Another couple of examples:
My wife had been answering the kid’s questions about pregnancy, by describing how a new baby grew in a mommy’s tummy until it was ready to be born. He was ruminating on this new idea while walking down the street - until he spotted a hugely obese man sitting on a park bench, when he loudly piped up: “Look daddy, he must have at least ten babies in his tummy!” That earned him a talk about politeness in public, and another about sex differences.
I didn’t actually see this, I just heard about it: some time after the ‘fat man incident’, my mother took the kid to the Columbus Centre (an Italian community centre, with a swimming pool). The kid was evidently turning over in his mind the talk about sex differences (while entirely forgetting the talk about politeness) because, while getting changed by granny in the women’s change room, he noticed that some of the ladies had visible facial hair and loudly announced: “How can these be women? They have moustaches!”
Not a real howler, but my family got mileage for years and years out of this story…
I was generally a very well-behaved young lad, so I guess this stood out. My mom’s sister was getting married soon, and I was taken to the rehearsal dinner, which included a practice session for the ceremony in the church’s sanctuary.
I have no memory of this event (I would have probably been a few months shy of three years old), but by all accounts I was a holy terror, constantly crying, carrying on and disrupting the proceedings thoroughly.
My grandmother says that in desperation she called her sister-in-law and literally shoved me out the door and into her arms.
As I was being forcibly removed from the premises, my parting shot was a loud declaration: “And Gene ain’t gonna be my huncle!!”
Too many to tell, but these two will haunt me til the day I die:
It was nearing Easter when I was 4, and time to get new dressy shoes. I wanted white, and my mom wanted black because she knew I’d ruin white in no time flat.
At the shoe store, the saleswoman asked me what I wanted, so I pointed to the white Mary Janes while over my head my mom frantically waved her arms and mouthed “Black! Black!”
And the grand reveal - the boxes are opened…and the shoes are black.
I put my hands on my hips, glared at the shoes, glared at the saleswoman, glared at my mom, and said, “Those aren’t WHITE, those are BLACK. I wasn’t born yesterday, you know!”
We didn’t go back to that store for a good 5 years…and I got my white shoes…
When I was 5, my mom was a room mother for my Kindergarten class. We carpooled with some neighbors, and on the day of the first party that the room mothers were giving (Halloween, probably?) I was riding with the neighbors. On my way out, I told my mom to “Make yourself beautiful before you come to my class!” Then I ducked back in and added, “Or do the best you can.”

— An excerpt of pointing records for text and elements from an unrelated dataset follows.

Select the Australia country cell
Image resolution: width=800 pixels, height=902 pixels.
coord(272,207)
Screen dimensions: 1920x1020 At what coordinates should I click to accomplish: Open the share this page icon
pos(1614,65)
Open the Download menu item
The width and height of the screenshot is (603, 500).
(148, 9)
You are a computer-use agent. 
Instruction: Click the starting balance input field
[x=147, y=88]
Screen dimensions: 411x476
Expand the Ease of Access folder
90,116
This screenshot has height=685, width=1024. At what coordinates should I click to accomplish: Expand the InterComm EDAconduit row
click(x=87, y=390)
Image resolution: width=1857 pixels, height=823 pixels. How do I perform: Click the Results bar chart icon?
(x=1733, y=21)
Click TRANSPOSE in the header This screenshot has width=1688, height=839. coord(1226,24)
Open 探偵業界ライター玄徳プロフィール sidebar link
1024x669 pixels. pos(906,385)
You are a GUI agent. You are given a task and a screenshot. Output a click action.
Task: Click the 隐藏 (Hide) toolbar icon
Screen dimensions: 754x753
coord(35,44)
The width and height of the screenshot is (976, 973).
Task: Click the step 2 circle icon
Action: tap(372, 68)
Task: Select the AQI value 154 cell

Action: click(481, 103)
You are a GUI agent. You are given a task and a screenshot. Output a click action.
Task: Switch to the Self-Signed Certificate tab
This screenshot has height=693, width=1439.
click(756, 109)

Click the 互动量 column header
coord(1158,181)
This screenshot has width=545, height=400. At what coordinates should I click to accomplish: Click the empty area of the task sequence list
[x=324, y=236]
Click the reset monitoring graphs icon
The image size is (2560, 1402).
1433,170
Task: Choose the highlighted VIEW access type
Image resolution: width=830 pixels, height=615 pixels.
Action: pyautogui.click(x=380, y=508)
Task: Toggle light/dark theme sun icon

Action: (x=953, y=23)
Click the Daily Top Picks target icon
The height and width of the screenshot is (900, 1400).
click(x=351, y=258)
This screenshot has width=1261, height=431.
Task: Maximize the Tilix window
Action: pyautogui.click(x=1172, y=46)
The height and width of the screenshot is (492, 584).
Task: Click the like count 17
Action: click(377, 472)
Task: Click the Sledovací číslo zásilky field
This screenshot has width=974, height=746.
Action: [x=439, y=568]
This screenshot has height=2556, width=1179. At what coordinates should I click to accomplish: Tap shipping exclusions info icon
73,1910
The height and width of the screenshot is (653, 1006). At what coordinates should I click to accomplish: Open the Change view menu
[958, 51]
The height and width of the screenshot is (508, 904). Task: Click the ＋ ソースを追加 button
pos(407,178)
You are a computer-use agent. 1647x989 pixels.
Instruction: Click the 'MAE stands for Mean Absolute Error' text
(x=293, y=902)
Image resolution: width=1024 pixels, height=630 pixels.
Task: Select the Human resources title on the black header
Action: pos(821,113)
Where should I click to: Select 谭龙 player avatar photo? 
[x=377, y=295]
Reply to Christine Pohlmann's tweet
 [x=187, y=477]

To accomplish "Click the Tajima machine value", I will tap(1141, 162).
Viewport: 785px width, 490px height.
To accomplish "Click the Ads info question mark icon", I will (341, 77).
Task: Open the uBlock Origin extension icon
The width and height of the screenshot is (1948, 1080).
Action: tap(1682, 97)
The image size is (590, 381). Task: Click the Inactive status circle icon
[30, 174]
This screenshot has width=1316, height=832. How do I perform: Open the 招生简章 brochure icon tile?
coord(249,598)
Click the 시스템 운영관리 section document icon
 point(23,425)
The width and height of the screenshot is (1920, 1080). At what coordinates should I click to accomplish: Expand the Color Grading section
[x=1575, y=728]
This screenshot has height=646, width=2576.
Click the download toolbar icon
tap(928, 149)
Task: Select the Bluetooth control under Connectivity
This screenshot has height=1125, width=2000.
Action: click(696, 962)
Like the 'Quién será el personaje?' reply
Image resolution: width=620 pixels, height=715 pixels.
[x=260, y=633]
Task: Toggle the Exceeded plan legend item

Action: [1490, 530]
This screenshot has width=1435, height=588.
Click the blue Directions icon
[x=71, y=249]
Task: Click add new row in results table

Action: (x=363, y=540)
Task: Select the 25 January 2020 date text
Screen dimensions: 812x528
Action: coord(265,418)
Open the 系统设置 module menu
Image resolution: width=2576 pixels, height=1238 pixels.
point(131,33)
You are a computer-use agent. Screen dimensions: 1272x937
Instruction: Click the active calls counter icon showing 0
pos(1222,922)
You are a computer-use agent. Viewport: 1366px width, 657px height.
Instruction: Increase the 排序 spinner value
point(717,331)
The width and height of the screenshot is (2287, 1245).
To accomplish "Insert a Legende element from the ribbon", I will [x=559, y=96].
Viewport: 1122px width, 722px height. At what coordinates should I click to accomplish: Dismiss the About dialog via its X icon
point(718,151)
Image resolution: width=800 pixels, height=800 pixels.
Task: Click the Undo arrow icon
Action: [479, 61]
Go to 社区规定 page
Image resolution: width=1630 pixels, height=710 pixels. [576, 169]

Guess what I heard before prom, my wedding…even inscribed in a book about makeup that she got me one Christmas!
My grandfather was married three times. First was my biological grandmother who he divorced when my dad was a kid. Second was a woman he divorced when I was a baby. Third was my favorite off all my grandmas who he married when I was 7. But I had grown up with both of the other grandmas for my entire life, so when I got introduced to grandma 3.0 my response was, “So what do we call this one?” :eek:
My grandfather was horrified. My new grandma? Thought it was the funniest thing she had ever heard and even now, 25 years later, she still tells the story of how I didn’t know what to call my newest grandma.